*** Entries

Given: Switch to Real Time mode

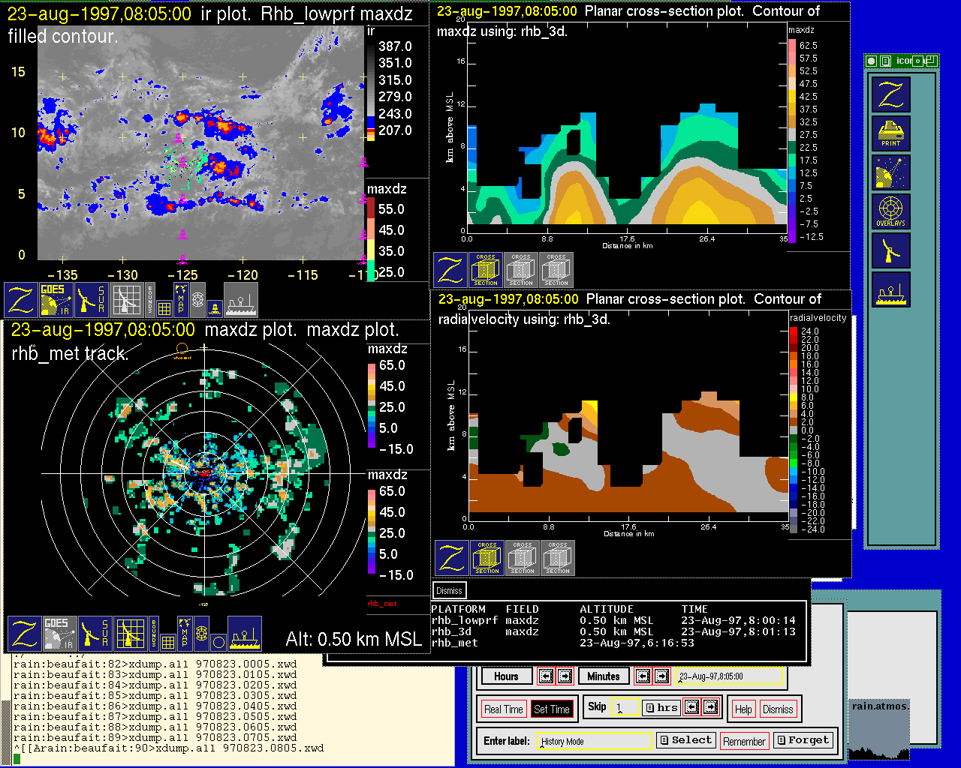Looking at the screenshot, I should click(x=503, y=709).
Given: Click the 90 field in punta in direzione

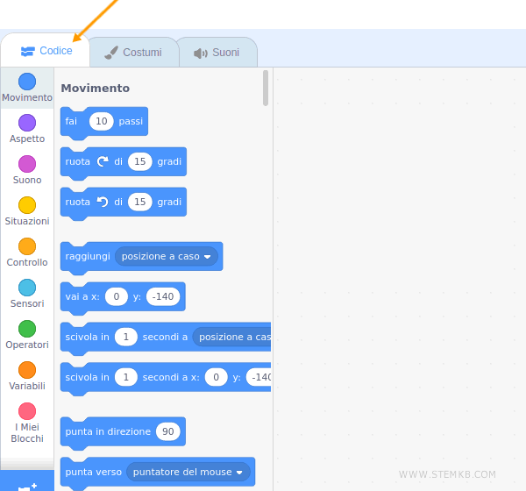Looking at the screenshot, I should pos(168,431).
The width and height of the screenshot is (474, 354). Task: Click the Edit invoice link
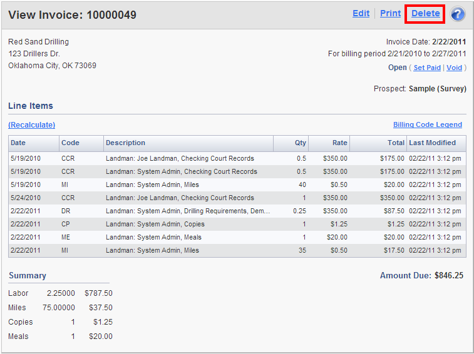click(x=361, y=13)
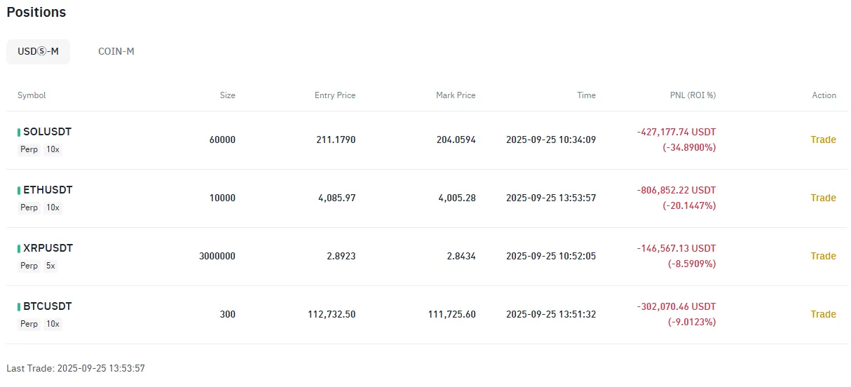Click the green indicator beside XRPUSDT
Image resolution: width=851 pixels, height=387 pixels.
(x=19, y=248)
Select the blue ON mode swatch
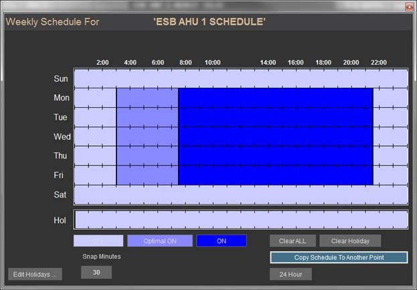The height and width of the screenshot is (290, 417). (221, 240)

******

**Objective**
Reproduce every one of the rows above word for word, omitting the pictures.

**Solved problem**
Given: Switch to Real Time mode

Looking at the screenshot, I should click(x=503, y=709).
Given: Click the 90 field in punta in direzione

Looking at the screenshot, I should pos(168,431).
The width and height of the screenshot is (474, 354). Task: Click the Edit invoice link
click(x=361, y=13)
Click the green indicator beside XRPUSDT
Image resolution: width=851 pixels, height=387 pixels.
(x=19, y=248)
Select the blue ON mode swatch
The height and width of the screenshot is (290, 417). (221, 240)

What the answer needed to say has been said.